[Extracted entries]
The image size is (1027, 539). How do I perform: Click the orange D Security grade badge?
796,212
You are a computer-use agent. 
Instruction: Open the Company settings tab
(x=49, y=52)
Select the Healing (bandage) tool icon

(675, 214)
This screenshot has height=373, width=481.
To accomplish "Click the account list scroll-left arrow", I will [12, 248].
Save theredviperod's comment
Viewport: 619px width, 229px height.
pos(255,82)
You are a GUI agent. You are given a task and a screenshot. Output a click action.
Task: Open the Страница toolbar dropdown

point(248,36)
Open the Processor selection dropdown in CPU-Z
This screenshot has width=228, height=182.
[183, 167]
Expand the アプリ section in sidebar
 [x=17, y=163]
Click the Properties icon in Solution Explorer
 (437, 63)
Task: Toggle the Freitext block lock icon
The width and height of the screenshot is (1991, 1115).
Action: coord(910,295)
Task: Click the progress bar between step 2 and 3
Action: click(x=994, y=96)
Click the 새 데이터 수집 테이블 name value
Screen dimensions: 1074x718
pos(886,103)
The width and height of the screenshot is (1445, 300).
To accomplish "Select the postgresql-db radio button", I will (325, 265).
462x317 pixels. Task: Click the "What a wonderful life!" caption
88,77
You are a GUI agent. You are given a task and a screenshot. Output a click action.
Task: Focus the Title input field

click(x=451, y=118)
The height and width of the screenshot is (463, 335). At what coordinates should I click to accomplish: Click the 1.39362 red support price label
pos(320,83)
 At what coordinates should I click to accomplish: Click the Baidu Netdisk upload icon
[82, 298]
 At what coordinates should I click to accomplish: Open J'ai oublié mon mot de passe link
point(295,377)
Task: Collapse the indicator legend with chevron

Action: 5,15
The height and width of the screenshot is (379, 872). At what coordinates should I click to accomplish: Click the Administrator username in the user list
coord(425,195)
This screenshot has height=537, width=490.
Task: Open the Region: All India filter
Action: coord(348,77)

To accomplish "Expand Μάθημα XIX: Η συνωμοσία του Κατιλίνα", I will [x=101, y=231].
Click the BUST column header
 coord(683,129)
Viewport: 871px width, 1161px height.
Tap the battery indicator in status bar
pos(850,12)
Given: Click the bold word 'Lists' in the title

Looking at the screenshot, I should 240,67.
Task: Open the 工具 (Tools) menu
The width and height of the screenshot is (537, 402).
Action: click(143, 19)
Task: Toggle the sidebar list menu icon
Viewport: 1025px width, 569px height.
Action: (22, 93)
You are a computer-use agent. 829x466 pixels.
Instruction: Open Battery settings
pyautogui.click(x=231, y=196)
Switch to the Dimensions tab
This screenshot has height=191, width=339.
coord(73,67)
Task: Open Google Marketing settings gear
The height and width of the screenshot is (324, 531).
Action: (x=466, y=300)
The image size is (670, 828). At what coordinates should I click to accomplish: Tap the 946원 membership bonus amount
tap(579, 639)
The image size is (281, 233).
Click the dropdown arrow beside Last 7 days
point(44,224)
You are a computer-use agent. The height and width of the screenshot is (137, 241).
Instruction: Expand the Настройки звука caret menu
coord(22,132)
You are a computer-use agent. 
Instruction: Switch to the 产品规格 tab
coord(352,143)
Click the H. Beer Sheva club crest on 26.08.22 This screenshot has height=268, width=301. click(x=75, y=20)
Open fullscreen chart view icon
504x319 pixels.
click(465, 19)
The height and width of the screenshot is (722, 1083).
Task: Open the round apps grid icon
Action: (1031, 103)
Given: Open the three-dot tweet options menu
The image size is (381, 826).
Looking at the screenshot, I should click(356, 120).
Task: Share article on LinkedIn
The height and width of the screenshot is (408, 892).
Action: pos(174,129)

[What to work on]
Switch every "dropdown" in the items to "drop-down", and leave everything else unchanged.

[In response]
The image size is (1027, 539). How do I perform: Click the orange D Security grade badge?
796,212
You are a computer-use agent. 
Instruction: Open the Company settings tab
(x=49, y=52)
Select the Healing (bandage) tool icon

(675, 214)
This screenshot has height=373, width=481.
To accomplish "Click the account list scroll-left arrow", I will [12, 248].
Save theredviperod's comment
Viewport: 619px width, 229px height.
pos(255,82)
You are a GUI agent. You are given a task and a screenshot. Output a click action.
Task: Open the Страница toolbar drop-down

point(248,36)
Open the Processor selection drop-down in CPU-Z
This screenshot has width=228, height=182.
[183, 167]
Expand the アプリ section in sidebar
 [x=17, y=163]
Click the Properties icon in Solution Explorer
 (437, 63)
Task: Toggle the Freitext block lock icon
The width and height of the screenshot is (1991, 1115).
Action: coord(910,295)
Task: Click the progress bar between step 2 and 3
Action: click(x=994, y=96)
Click the 새 데이터 수집 테이블 name value
Screen dimensions: 1074x718
pos(886,103)
The width and height of the screenshot is (1445, 300).
To accomplish "Select the postgresql-db radio button", I will (325, 265).
462x317 pixels. Task: Click the "What a wonderful life!" caption
88,77
You are a GUI agent. You are given a task and a screenshot. Output a click action.
Task: Focus the Title input field

click(x=451, y=118)
The height and width of the screenshot is (463, 335). At what coordinates should I click to accomplish: Click the 1.39362 red support price label
pos(320,83)
 At what coordinates should I click to accomplish: Click the Baidu Netdisk upload icon
[82, 298]
 At what coordinates should I click to accomplish: Open J'ai oublié mon mot de passe link
point(295,377)
Task: Collapse the indicator legend with chevron

Action: 5,15
The height and width of the screenshot is (379, 872). At what coordinates should I click to accomplish: Click the Administrator username in the user list
coord(425,195)
This screenshot has height=537, width=490.
Task: Open the Region: All India filter
Action: coord(348,77)

To accomplish "Expand Μάθημα XIX: Η συνωμοσία του Κατιλίνα", I will [x=101, y=231].
Click the BUST column header
 coord(683,129)
Viewport: 871px width, 1161px height.
Tap the battery indicator in status bar
pos(850,12)
Given: Click the bold word 'Lists' in the title

Looking at the screenshot, I should 240,67.
Task: Open the 工具 (Tools) menu
The width and height of the screenshot is (537, 402).
Action: click(143, 19)
Task: Toggle the sidebar list menu icon
Viewport: 1025px width, 569px height.
Action: (22, 93)
You are a computer-use agent. 829x466 pixels.
Instruction: Open Battery settings
pyautogui.click(x=231, y=196)
Switch to the Dimensions tab
This screenshot has height=191, width=339.
coord(73,67)
Task: Open Google Marketing settings gear
The height and width of the screenshot is (324, 531).
Action: (x=466, y=300)
The image size is (670, 828). At what coordinates should I click to accomplish: Tap the 946원 membership bonus amount
tap(579, 639)
The image size is (281, 233).
Click the drop-down arrow beside Last 7 days
point(44,224)
You are a computer-use agent. The height and width of the screenshot is (137, 241).
Instruction: Expand the Настройки звука caret menu
coord(22,132)
You are a computer-use agent. 
Instruction: Switch to the 产品规格 tab
coord(352,143)
Click the H. Beer Sheva club crest on 26.08.22 This screenshot has height=268, width=301. click(x=75, y=20)
Open fullscreen chart view icon
504x319 pixels.
click(465, 19)
The height and width of the screenshot is (722, 1083).
Task: Open the round apps grid icon
Action: (1031, 103)
Given: Open the three-dot tweet options menu
The image size is (381, 826).
Looking at the screenshot, I should click(356, 120).
Task: Share article on LinkedIn
The height and width of the screenshot is (408, 892).
Action: pos(174,129)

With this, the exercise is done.